Безусловно положительное и притом эстетическое значение имеет существительное megaloprepeia, "благородство души" (Меп. 74а, R.P. VI 486а, VIII 560е), с таким же прилагательным megaloprepes, "благородный духом" (R.P. VI 487а, Legg. VIII 837с). Последнее прилагательное употребляется иной раз у Платона даже с подчеркнуто эстетическим значением, когда он говорит о "более великолепных и более благообразных" речах (Prot. 338а), о "прекрасном и великолепном сокровище" - "чести предков" (Menex. 247b), о "более возвышенном достоинстве" (философии в сравнении с другими искусствами) (R. Р. VI 495d), о "величии и вместе с тем благородстве" определенного вида пляски (Legg. VII 795е) и, наконец, о хороводе звезд как о наиболее "прекрасном и величественном" хороводе (Epin. 982e). Здесь понятие величины доходит до понятия великолепия, а великолепие прямо связывается с искусством или с его видами и воплощениями.

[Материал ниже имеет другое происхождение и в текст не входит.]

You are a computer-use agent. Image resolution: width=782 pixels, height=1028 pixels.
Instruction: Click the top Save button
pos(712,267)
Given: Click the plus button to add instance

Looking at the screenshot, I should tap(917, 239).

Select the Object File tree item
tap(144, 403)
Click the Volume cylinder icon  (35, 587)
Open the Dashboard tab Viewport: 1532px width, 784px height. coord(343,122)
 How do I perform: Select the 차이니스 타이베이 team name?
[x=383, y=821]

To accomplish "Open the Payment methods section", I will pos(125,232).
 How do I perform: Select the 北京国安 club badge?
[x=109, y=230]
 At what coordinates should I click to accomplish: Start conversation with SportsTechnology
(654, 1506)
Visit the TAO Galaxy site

9. Порядок (cosmos, taxis)
На путях исследования структурно-числовых категорий мы встречаемся с тремя понятиями, которые все еще не рисуют самих структур, но которые, во всяком случае, уже являются принципами структуры, - это "порядок", "мера" и "гармония". Целое еще не есть законченная структура, поскольку тут еще неизвестно, какое целое имеется в виду. Но внутри целого есть тот или иной порядок, то есть порядок конкретизирует целое. А внутри упорядоченного целого действует та или иная мера, то есть мера конкретизирует саму упорядоченность, в результате чего целое превращается в гармонию. Определенным образом упорядоченное и гармонически размеренное целое и есть уже структура.